Muito bem, não é disso que se trata. Nós temos que lidar como uma ordem ainda mais terrível que se impõe. Nós temos uma nova ordem que é imposta, não apenas pelos nostálgicos da ordem, mas igualmente pelas tentações securitárias que estão em toda parte. Temos que lidar com uma ordem policialesca que, em nome da luta contra o terrorismo, em nome da guerra contra a guerra, viola de todos os modos as liberdades públicas. Os nostálgicos da ordem são diferentes nos Estados Unidos, na Europa ou na América Latina, mas há tentações de impor-se a ordem e a vigilância em todos eles, inclusive nas democracias liberais.
Não se trata mais das tentações fascistas e neo-fascistas do século passado, quer seja as dos anos trinta ou as dos anos setenta na América Latina. Não é mais disso que se trata. Estamos submetidos à vigilância absoluta, a um olho absoluto, para nos servir de uma expressão do livro de meu amigo Gerard Wacjman, como única garantia possível para uma vida em comum, e isso sob uma ordem de ferro.

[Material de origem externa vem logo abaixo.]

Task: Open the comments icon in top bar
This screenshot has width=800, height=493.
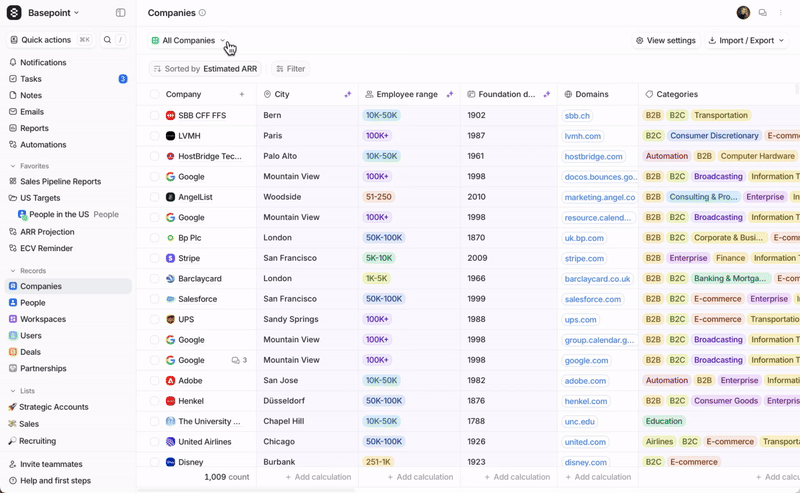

Uma ordem de ferro que é exercida a partir das telas e câmeras múltiplas que fixam esse olhar e invadem nossa existência. Isso tudo faz parte das condições que determinam a nossa relação com o gozo e o superego no mundo atual.
Finalmente, para responder à pergunta sobre qual é a ordem no século XXI, eu diria que seria recusar os semblantes do caos para fazer surgir as novas formas de ordem requeridas pela sociedade da vigilância. E nosso modo de pensar essa sociedade da vigilância é demonstrando que há uma sociedade do sintoma. É o sintoma que organiza o mundo, e isso, para cada um. Isso é possível precisamente pelo fato de que o sintoma não é um caos. O sintoma não deixa de ter uma relação com aquilo que faz a unidade de nosso mundo. É o que Lacan quis dizer com o não-todo. O não-todo é uma forma de organização de nosso mundo. Uma forma paradoxal que temos que demonstrar.